▶ EXERCISE INSTRUCTIONS
Convert the entries from the line containing "Identify the location" through the line containing "center [232, 378].", inclusive, into a Markdown table with the columns Row and Line, omitting blank lines. Do not include the pictures in the answer.

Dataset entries
== Segment start ==

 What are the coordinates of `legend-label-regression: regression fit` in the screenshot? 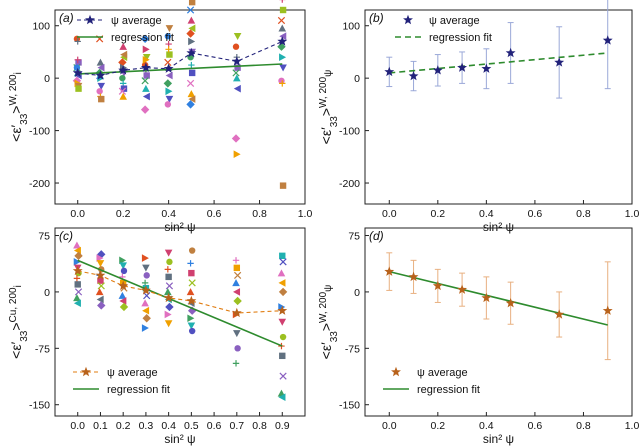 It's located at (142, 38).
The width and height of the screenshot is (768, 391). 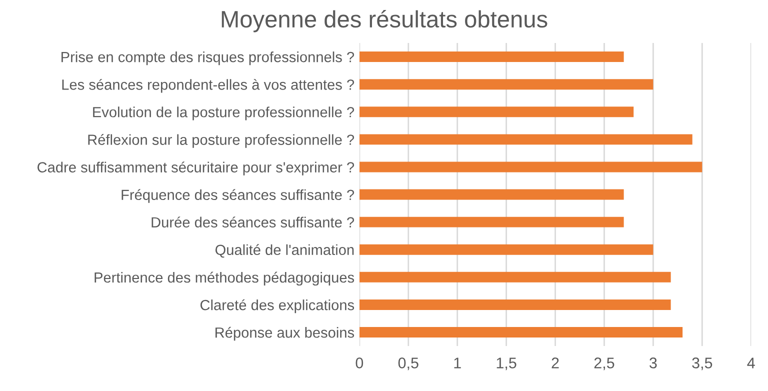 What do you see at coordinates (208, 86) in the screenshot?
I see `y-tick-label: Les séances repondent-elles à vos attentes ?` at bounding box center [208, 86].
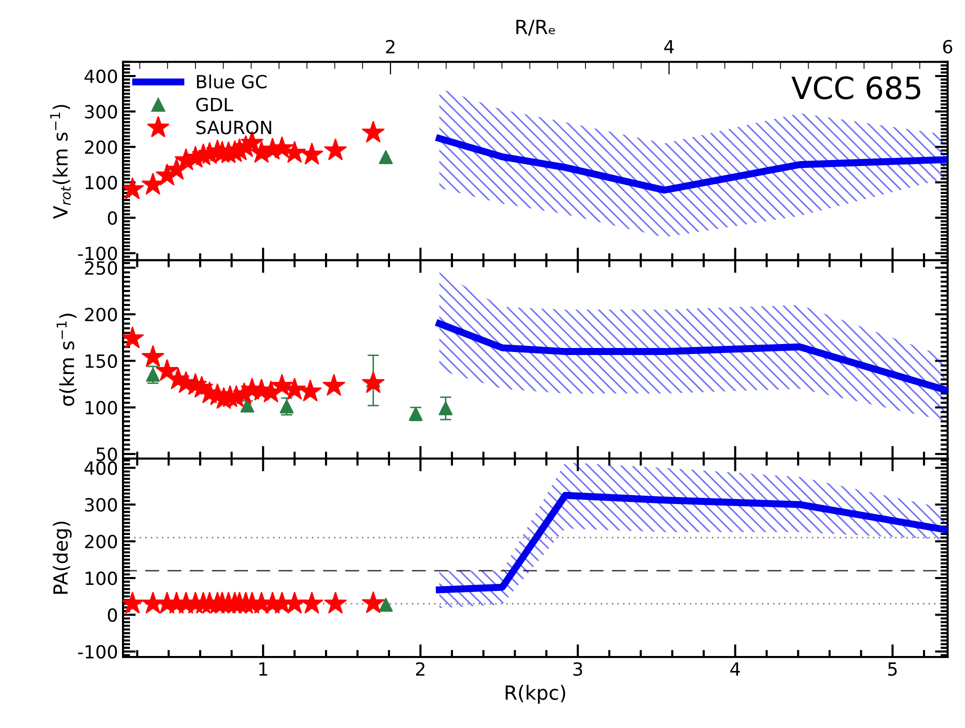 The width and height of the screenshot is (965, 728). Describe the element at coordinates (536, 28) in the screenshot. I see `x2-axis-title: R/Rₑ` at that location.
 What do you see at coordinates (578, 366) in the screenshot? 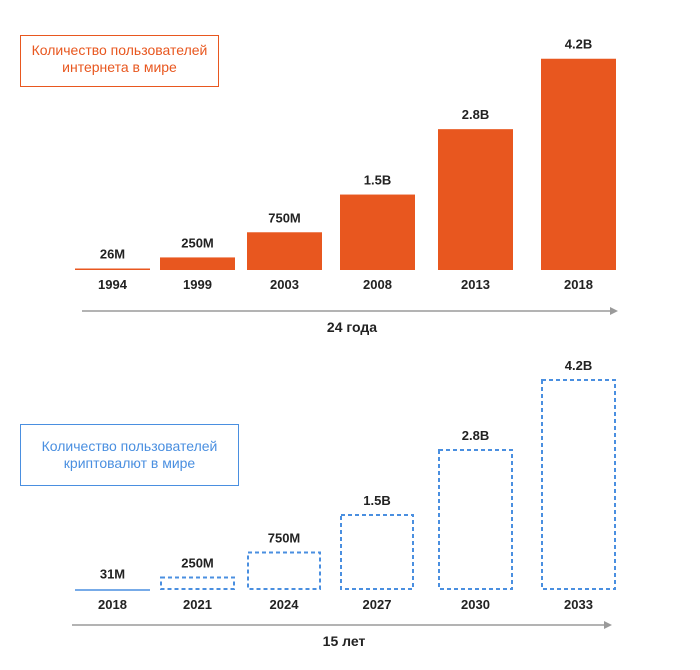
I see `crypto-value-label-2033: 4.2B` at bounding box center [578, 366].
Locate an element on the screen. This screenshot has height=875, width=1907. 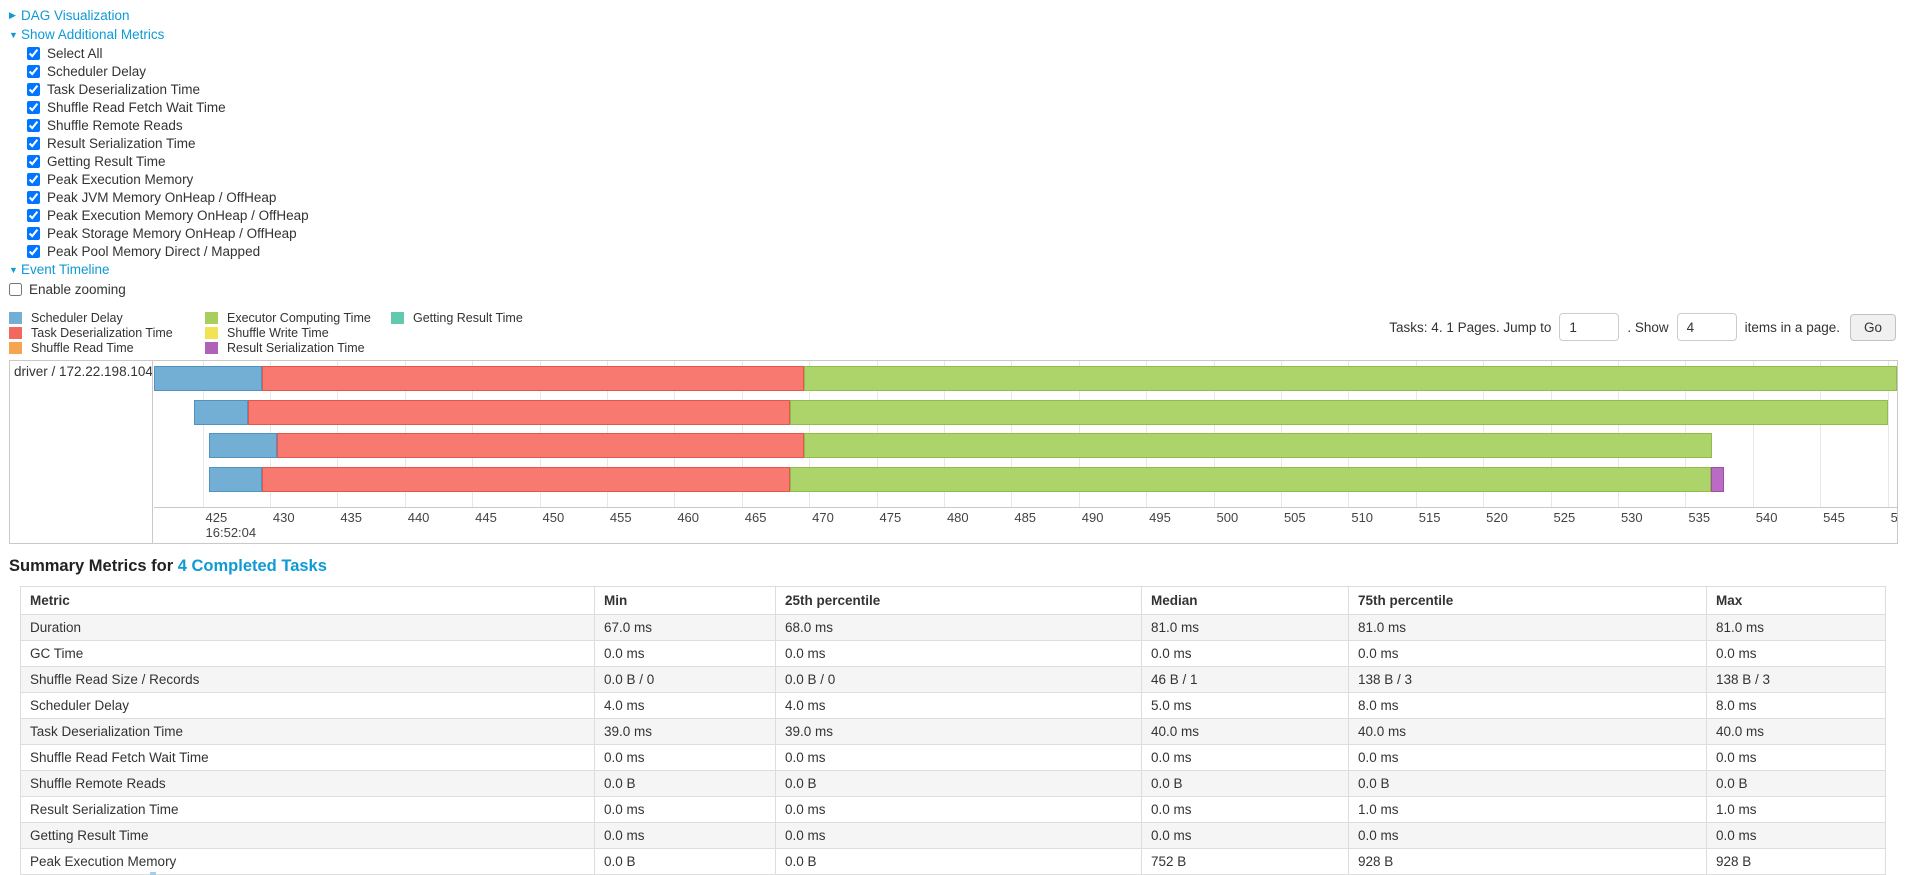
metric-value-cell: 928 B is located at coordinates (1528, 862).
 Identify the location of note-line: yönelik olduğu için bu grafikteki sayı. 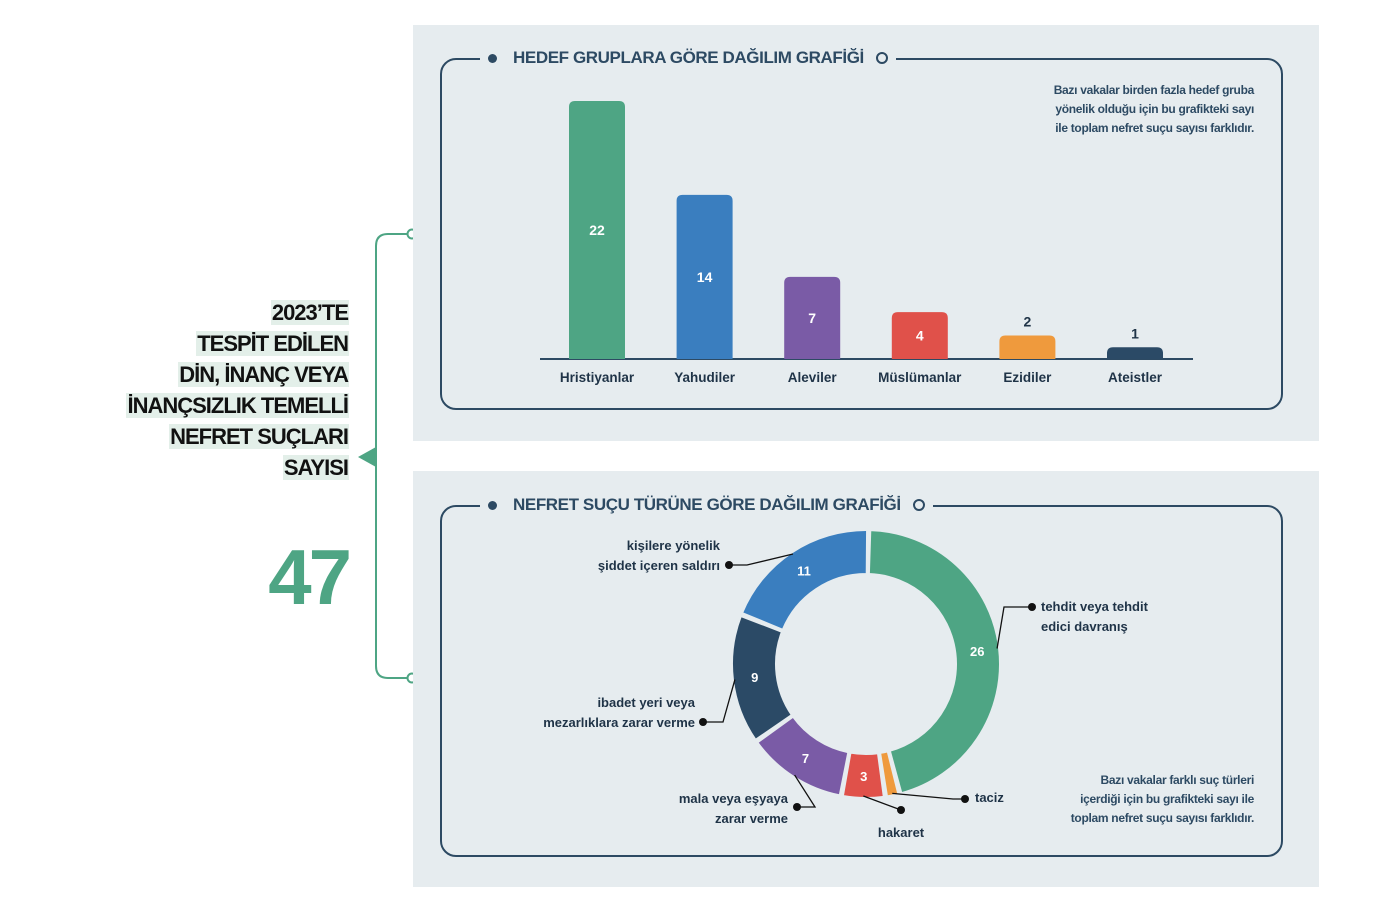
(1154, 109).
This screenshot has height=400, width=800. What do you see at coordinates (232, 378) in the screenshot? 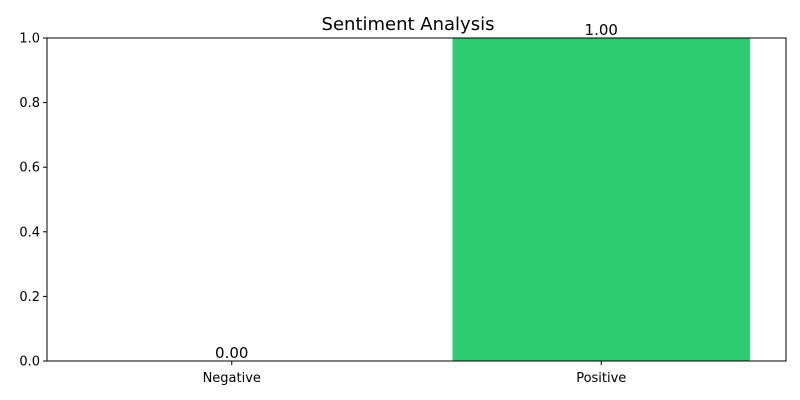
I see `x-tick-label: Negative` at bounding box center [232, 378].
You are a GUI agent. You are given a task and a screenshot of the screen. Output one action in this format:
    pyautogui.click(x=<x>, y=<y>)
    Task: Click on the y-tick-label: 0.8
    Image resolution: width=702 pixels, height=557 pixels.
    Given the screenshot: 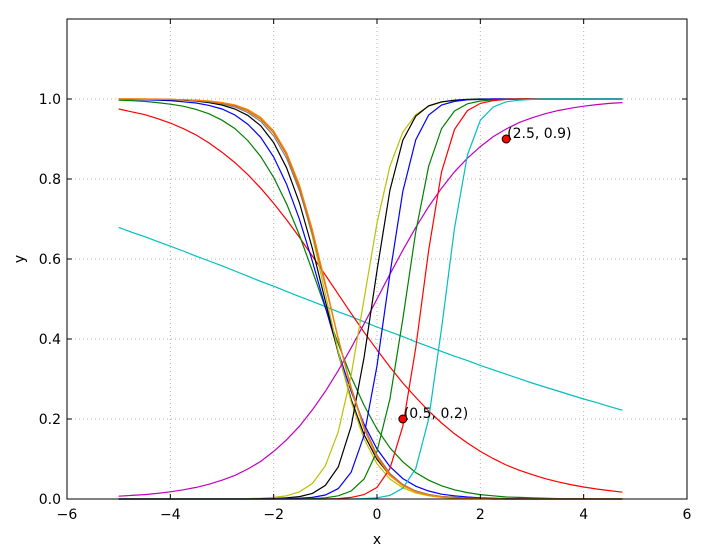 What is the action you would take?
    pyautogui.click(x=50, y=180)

== Segment end ==

▶ EXERCISE RESPONSE
| Row | Line |
|---|---|
| 1 |  Identify the location of note-line: yönelik olduğu için bu grafikteki sayı.  |
| 2 | (1154, 109). |
| 3 | This screenshot has height=400, width=800. What do you see at coordinates (232, 378) in the screenshot?  |
| 4 | I see `x-tick-label: Negative` at bounding box center [232, 378]. |